--- Extracted material ---

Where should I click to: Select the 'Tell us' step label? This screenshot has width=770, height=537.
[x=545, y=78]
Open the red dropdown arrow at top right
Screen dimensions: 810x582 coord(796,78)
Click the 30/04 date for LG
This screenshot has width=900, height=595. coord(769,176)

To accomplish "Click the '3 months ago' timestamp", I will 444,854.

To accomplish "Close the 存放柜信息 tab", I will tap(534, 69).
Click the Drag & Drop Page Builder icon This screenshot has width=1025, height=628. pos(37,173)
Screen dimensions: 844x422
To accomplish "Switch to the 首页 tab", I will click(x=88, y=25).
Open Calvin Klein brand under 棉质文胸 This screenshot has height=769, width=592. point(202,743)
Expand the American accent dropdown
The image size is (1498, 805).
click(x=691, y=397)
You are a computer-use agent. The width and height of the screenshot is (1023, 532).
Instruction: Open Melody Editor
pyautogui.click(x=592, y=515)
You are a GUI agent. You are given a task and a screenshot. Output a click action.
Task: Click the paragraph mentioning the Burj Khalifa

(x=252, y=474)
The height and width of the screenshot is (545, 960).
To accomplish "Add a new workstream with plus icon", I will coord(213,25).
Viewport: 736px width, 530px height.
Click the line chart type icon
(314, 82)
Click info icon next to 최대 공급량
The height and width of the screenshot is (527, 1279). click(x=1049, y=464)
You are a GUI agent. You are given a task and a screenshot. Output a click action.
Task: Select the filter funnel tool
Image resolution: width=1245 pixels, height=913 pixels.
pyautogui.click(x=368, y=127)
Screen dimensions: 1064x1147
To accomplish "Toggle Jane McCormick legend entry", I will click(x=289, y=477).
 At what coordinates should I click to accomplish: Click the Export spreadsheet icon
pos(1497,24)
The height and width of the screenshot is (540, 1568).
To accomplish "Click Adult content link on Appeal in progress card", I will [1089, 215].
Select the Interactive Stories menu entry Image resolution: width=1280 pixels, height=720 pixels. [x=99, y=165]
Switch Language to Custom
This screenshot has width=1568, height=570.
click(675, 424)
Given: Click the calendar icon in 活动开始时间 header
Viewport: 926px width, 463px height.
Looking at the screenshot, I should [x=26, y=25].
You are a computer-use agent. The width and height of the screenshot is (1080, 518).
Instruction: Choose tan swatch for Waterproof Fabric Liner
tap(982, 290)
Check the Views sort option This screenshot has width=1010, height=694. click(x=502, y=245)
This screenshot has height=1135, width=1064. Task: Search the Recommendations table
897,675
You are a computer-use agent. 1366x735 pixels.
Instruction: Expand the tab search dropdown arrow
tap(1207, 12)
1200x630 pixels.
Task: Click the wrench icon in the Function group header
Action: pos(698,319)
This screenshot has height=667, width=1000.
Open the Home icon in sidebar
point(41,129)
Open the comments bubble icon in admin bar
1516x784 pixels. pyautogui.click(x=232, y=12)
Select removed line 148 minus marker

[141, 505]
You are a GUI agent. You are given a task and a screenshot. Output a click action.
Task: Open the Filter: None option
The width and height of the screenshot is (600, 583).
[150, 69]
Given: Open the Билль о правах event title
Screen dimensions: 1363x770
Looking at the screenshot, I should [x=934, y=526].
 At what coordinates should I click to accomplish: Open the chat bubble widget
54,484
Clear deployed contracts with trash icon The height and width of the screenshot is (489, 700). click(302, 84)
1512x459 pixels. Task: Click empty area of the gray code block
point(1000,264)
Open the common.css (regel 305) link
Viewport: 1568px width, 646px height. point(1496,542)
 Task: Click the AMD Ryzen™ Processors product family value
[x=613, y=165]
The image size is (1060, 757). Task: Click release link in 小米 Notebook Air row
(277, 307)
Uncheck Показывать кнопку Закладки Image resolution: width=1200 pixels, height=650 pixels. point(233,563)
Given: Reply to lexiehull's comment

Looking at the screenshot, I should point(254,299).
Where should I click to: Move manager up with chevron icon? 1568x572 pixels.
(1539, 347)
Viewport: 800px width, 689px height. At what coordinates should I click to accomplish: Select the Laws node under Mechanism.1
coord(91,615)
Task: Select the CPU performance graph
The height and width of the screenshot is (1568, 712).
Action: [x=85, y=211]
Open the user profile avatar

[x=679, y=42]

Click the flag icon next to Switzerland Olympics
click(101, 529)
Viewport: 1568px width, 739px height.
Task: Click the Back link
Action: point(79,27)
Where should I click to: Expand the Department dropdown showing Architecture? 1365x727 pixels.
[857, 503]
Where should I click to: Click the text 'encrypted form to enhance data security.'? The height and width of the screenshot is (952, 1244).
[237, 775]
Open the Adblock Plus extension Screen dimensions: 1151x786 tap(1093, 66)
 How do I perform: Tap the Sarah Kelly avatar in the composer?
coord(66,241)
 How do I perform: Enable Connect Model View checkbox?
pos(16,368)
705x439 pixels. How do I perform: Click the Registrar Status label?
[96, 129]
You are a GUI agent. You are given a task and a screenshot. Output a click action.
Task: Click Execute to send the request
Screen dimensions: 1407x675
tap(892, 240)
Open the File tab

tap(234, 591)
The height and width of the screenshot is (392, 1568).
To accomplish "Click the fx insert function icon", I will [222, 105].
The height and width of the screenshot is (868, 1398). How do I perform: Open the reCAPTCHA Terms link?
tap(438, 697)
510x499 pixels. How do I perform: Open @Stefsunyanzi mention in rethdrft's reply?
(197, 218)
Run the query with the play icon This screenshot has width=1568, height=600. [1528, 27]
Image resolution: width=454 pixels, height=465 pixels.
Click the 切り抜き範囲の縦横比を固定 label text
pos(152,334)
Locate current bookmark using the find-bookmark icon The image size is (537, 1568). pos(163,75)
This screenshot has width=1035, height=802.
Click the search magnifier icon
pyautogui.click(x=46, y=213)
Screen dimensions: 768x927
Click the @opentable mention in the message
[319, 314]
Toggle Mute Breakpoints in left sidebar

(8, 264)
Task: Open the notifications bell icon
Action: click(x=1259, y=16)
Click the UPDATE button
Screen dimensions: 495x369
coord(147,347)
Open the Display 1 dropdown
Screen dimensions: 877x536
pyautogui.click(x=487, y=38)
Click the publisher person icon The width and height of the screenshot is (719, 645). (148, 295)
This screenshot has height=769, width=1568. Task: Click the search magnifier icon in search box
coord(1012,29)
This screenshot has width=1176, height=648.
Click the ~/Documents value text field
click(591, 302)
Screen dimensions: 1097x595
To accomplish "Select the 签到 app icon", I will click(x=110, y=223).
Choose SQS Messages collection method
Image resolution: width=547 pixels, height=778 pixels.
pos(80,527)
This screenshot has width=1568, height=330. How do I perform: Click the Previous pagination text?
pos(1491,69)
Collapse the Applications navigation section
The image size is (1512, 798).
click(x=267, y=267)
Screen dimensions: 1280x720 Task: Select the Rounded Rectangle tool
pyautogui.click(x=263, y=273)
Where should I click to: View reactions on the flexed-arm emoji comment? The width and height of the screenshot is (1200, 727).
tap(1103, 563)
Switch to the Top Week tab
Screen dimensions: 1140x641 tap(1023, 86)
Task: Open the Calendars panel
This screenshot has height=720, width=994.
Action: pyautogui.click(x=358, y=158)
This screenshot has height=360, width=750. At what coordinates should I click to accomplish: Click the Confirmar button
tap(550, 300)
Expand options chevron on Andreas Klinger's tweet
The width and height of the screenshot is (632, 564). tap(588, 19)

---

Exactly and without omission, set down every entry.

Where should I click to: Select the 'Tell us' step label? This screenshot has width=770, height=537.
[x=545, y=78]
Open the red dropdown arrow at top right
Screen dimensions: 810x582 coord(796,78)
Click the 30/04 date for LG
This screenshot has width=900, height=595. coord(769,176)

To accomplish "Click the '3 months ago' timestamp", I will 444,854.

To accomplish "Close the 存放柜信息 tab", I will tap(534, 69).
Click the Drag & Drop Page Builder icon This screenshot has width=1025, height=628. pos(37,173)
Screen dimensions: 844x422
To accomplish "Switch to the 首页 tab", I will click(x=88, y=25).
Open Calvin Klein brand under 棉质文胸 This screenshot has height=769, width=592. point(202,743)
Expand the American accent dropdown
The image size is (1498, 805).
click(x=691, y=397)
You are a computer-use agent. The width and height of the screenshot is (1023, 532).
Instruction: Open Melody Editor
pyautogui.click(x=592, y=515)
You are a GUI agent. You are given a task and a screenshot. Output a click action.
Task: Click the paragraph mentioning the Burj Khalifa

(x=252, y=474)
The height and width of the screenshot is (545, 960).
To accomplish "Add a new workstream with plus icon", I will coord(213,25).
Viewport: 736px width, 530px height.
Click the line chart type icon
(314, 82)
Click info icon next to 최대 공급량
The height and width of the screenshot is (527, 1279). click(x=1049, y=464)
You are a GUI agent. You are given a task and a screenshot. Output a click action.
Task: Select the filter funnel tool
Image resolution: width=1245 pixels, height=913 pixels.
pyautogui.click(x=368, y=127)
Screen dimensions: 1064x1147
To accomplish "Toggle Jane McCormick legend entry", I will click(x=289, y=477).
 At what coordinates should I click to accomplish: Click the Export spreadsheet icon
pos(1497,24)
The height and width of the screenshot is (540, 1568).
To accomplish "Click Adult content link on Appeal in progress card", I will [1089, 215].
Select the Interactive Stories menu entry Image resolution: width=1280 pixels, height=720 pixels. [x=99, y=165]
Switch Language to Custom
This screenshot has width=1568, height=570.
click(675, 424)
Given: Click the calendar icon in 活动开始时间 header
Viewport: 926px width, 463px height.
Looking at the screenshot, I should [x=26, y=25].
You are a computer-use agent. The width and height of the screenshot is (1080, 518).
Instruction: Choose tan swatch for Waterproof Fabric Liner
tap(982, 290)
Check the Views sort option This screenshot has width=1010, height=694. click(x=502, y=245)
This screenshot has height=1135, width=1064. Task: Search the Recommendations table
897,675
You are a computer-use agent. 1366x735 pixels.
Instruction: Expand the tab search dropdown arrow
tap(1207, 12)
1200x630 pixels.
Task: Click the wrench icon in the Function group header
Action: pos(698,319)
This screenshot has height=667, width=1000.
Open the Home icon in sidebar
point(41,129)
Open the comments bubble icon in admin bar
1516x784 pixels. pyautogui.click(x=232, y=12)
Select removed line 148 minus marker

[141, 505]
You are a GUI agent. You are given a task and a screenshot. Output a click action.
Task: Open the Filter: None option
The width and height of the screenshot is (600, 583).
[150, 69]
Given: Open the Билль о правах event title
Screen dimensions: 1363x770
Looking at the screenshot, I should [x=934, y=526].
 At what coordinates should I click to accomplish: Open the chat bubble widget
54,484
Clear deployed contracts with trash icon The height and width of the screenshot is (489, 700). click(302, 84)
1512x459 pixels. Task: Click empty area of the gray code block
point(1000,264)
Open the common.css (regel 305) link
Viewport: 1568px width, 646px height. point(1496,542)
 Task: Click the AMD Ryzen™ Processors product family value
[x=613, y=165]
The image size is (1060, 757). Task: Click release link in 小米 Notebook Air row
(277, 307)
Uncheck Показывать кнопку Закладки Image resolution: width=1200 pixels, height=650 pixels. point(233,563)
Given: Reply to lexiehull's comment

Looking at the screenshot, I should point(254,299).
Where should I click to: Move manager up with chevron icon? 1568x572 pixels.
(1539, 347)
Viewport: 800px width, 689px height. At what coordinates should I click to accomplish: Select the Laws node under Mechanism.1
coord(91,615)
Task: Select the CPU performance graph
The height and width of the screenshot is (1568, 712).
Action: [x=85, y=211]
Open the user profile avatar

[x=679, y=42]

Click the flag icon next to Switzerland Olympics
click(101, 529)
Viewport: 1568px width, 739px height.
Task: Click the Back link
Action: point(79,27)
Where should I click to: Expand the Department dropdown showing Architecture? 1365x727 pixels.
[857, 503]
Where should I click to: Click the text 'encrypted form to enhance data security.'? The height and width of the screenshot is (952, 1244).
[237, 775]
Open the Adblock Plus extension Screen dimensions: 1151x786 tap(1093, 66)
 How do I perform: Tap the Sarah Kelly avatar in the composer?
coord(66,241)
 How do I perform: Enable Connect Model View checkbox?
pos(16,368)
705x439 pixels. How do I perform: Click the Registrar Status label?
[96, 129]
You are a GUI agent. You are given a task and a screenshot. Output a click action.
Task: Click Execute to send the request
Screen dimensions: 1407x675
tap(892, 240)
Open the File tab

tap(234, 591)
The height and width of the screenshot is (392, 1568).
To accomplish "Click the fx insert function icon", I will [222, 105].
The height and width of the screenshot is (868, 1398). How do I perform: Open the reCAPTCHA Terms link?
tap(438, 697)
510x499 pixels. How do I perform: Open @Stefsunyanzi mention in rethdrft's reply?
(197, 218)
Run the query with the play icon This screenshot has width=1568, height=600. [1528, 27]
Image resolution: width=454 pixels, height=465 pixels.
Click the 切り抜き範囲の縦横比を固定 label text
pos(152,334)
Locate current bookmark using the find-bookmark icon The image size is (537, 1568). pos(163,75)
This screenshot has width=1035, height=802.
Click the search magnifier icon
pyautogui.click(x=46, y=213)
Screen dimensions: 768x927
Click the @opentable mention in the message
[319, 314]
Toggle Mute Breakpoints in left sidebar

(8, 264)
Task: Open the notifications bell icon
Action: click(x=1259, y=16)
Click the UPDATE button
Screen dimensions: 495x369
coord(147,347)
Open the Display 1 dropdown
Screen dimensions: 877x536
pyautogui.click(x=487, y=38)
Click the publisher person icon The width and height of the screenshot is (719, 645). (148, 295)
This screenshot has height=769, width=1568. Task: Click the search magnifier icon in search box
coord(1012,29)
This screenshot has width=1176, height=648.
Click the ~/Documents value text field
click(591, 302)
Screen dimensions: 1097x595
To accomplish "Select the 签到 app icon", I will click(x=110, y=223).
Choose SQS Messages collection method
Image resolution: width=547 pixels, height=778 pixels.
pos(80,527)
This screenshot has width=1568, height=330. How do I perform: Click the Previous pagination text?
pos(1491,69)
Collapse the Applications navigation section
The image size is (1512, 798).
click(x=267, y=267)
Screen dimensions: 1280x720 Task: Select the Rounded Rectangle tool
pyautogui.click(x=263, y=273)
Where should I click to: View reactions on the flexed-arm emoji comment? The width and height of the screenshot is (1200, 727).
tap(1103, 563)
Switch to the Top Week tab
Screen dimensions: 1140x641 tap(1023, 86)
Task: Open the Calendars panel
This screenshot has height=720, width=994.
Action: pyautogui.click(x=358, y=158)
This screenshot has height=360, width=750. At what coordinates should I click to accomplish: Click the Confirmar button
tap(550, 300)
Expand options chevron on Andreas Klinger's tweet
The width and height of the screenshot is (632, 564). tap(588, 19)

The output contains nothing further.